Vines on a mountain: Elevation as terroir in Colorado winemaking

The concept of terroir , says winemaker Warren Winiarski, includes all things not man-made. In Colorado, that includes growing grapes at high elevation. These Gewurtztraminer vines, thriving at 6,200 feet elevation near Paonia, Co., are among the highest vineyards in North America.

The concept of terroir, says winemaker Warren Winiarski, includes all things not man-made. In Colorado, that includes growing grapes at high elevation. These Gewurtztraminer vines, thriving at 6,200 feet elevation near Paonia, Co., are among the highest vineyards in North America.

The question of whether Colorado wines reflect a unique terroir has no easy answer.

Supporters of “terroir” – the concept that the place a wine comes from is reflected in its taste and determines its quality – claim they can identify a wine’s distinct origins simply by blind-sampling the wine.

Do Colorado wines reflect their provenance and is it enough to be unique?

For some ideas and possible answers I turned to Warren Winiarski, the winemaker who produced the 1973 Stag’s Leap Cellars Cabernet Sauvignon, the wine that won the 1976 Judgment of Paris and made America a wine-drinking country. Before that, however, Winiarski in 1968 helped Denver dentist Gerald Ivancie set up Colorado’s first modern commercial winery.

During a mid-May tasting of Colorado wines at Metropolitan State University in Denver, Winiarski said how impressed he was with some of the samples.

In one instance, he told the other judges, “You should give this wine a gold medal, because this is the kind of winemaking we want to encourage.”

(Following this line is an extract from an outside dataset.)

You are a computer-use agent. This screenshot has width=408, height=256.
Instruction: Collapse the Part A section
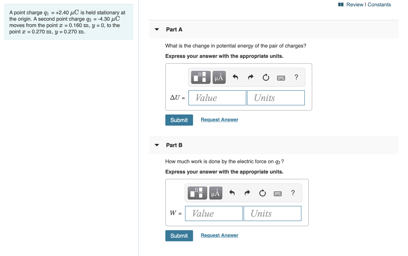coord(157,29)
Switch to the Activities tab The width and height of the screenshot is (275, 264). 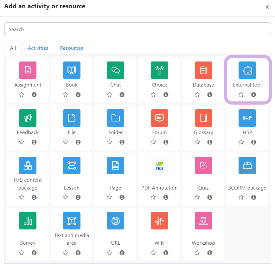click(38, 48)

I called Winiarski a few weeks ago, asking if it’s possible Colorado wines reflect any unique terroir.

According to an earlier statement, he considers terroir to be “more than the soil, it can be any number of things that are not man-made.”

And in Colorado, that includes the elevation.

“I think growing the grapes at (your) altitude might have an effect,” he said during our conversation. “I can’t really describe it but I find the white wines develop clarity, purity and a transparency of flavors while the reds develop fruitiness and good tannins without heaviness.”

Colorado state enologist Stephen Menke said in an email the Governor’s Cup judges generally agreed that Colorado terroir is “expressed in the fruit-forward flavor of both whites and reds, the darker color of Colorado reds and the fruitiness/acidity balance of the un-oaked Chardonnay and some other whites.”

Wine writer Jamie Goode on his blog Wineanorak.com said terroir “consists of the site or region-specific characteristics” of a wine. As noted in last week’s post, Winiarski strongly believes in regionality but also insists there is much more than that.

Well-made wines “betray their origins some way or another,” Winiarski told Kyle Schlachter of Colorado Wine Press. But “a wine that expresses and satisfies by its completeness” goes “beyond regional characteristics.”

“What does it mean to be complete? Three things – (a wine) has a beginning, a middle and an end,” he said.

That purity of expression Winiarski mentioned might be caused in part by the growing conditions (including the elevation) but as Menke also noted, a winemaker needs to have more in his toolbox than simply a nice place to grow grapes.

Colorado winemakers in some cases have 20 or more years experience in working with Colorado-grown grapes and that knowledge has much to do with the continuing improvement in winemaking.

It may be the keys to Colorado terroir are both altitude and attitude.